**WORK INSTRUCTIONS**
Can you rewrite the items from the line containing "Enable the Hide on Desktop checkbox" through the line containing "Action: (663, 120)", swapping "magnifier" for "icon" and leaving everything else unchanged?
>> START RECORDS FOR THIS EXERCISE
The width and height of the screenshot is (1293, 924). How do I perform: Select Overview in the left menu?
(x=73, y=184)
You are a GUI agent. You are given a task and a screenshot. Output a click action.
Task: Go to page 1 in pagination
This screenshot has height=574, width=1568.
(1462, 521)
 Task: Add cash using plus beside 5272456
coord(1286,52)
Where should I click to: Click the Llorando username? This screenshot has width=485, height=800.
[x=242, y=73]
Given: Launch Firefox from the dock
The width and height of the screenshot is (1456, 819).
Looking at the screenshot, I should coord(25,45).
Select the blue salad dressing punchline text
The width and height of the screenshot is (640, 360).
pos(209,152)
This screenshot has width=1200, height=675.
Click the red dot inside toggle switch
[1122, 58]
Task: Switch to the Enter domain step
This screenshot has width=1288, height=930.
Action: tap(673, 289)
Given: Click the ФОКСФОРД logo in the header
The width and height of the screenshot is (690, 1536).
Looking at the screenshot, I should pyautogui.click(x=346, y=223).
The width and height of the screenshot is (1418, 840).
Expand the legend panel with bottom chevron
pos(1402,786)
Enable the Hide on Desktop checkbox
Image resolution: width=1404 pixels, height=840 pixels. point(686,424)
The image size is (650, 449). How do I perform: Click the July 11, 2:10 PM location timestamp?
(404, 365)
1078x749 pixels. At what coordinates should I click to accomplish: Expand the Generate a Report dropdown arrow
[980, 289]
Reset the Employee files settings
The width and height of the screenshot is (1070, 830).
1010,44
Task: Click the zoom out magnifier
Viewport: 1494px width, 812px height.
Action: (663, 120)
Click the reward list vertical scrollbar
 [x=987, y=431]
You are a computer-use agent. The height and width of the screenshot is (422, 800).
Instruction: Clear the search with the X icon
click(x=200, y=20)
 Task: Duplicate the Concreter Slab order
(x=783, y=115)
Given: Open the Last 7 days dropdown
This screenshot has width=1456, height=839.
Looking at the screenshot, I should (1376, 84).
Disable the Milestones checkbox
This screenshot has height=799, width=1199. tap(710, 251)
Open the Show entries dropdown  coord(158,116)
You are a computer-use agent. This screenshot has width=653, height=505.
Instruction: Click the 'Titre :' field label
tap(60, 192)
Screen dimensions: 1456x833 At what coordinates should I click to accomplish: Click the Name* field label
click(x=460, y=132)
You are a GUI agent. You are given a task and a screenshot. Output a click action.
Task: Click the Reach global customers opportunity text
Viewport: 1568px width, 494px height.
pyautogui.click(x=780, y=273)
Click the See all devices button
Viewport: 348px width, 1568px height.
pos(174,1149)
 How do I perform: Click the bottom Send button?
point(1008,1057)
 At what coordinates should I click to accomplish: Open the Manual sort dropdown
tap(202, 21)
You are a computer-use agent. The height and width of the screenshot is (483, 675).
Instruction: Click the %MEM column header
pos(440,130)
>> END RECORDS FOR THIS EXERCISE
**RESPONSE**
Enable the Hide on Desktop checkbox
Image resolution: width=1404 pixels, height=840 pixels. point(686,424)
The image size is (650, 449). How do I perform: Click the July 11, 2:10 PM location timestamp?
(404, 365)
1078x749 pixels. At what coordinates should I click to accomplish: Expand the Generate a Report dropdown arrow
[980, 289]
Reset the Employee files settings
The width and height of the screenshot is (1070, 830).
1010,44
Task: Click the zoom out icon
Viewport: 1494px width, 812px height.
Action: (663, 120)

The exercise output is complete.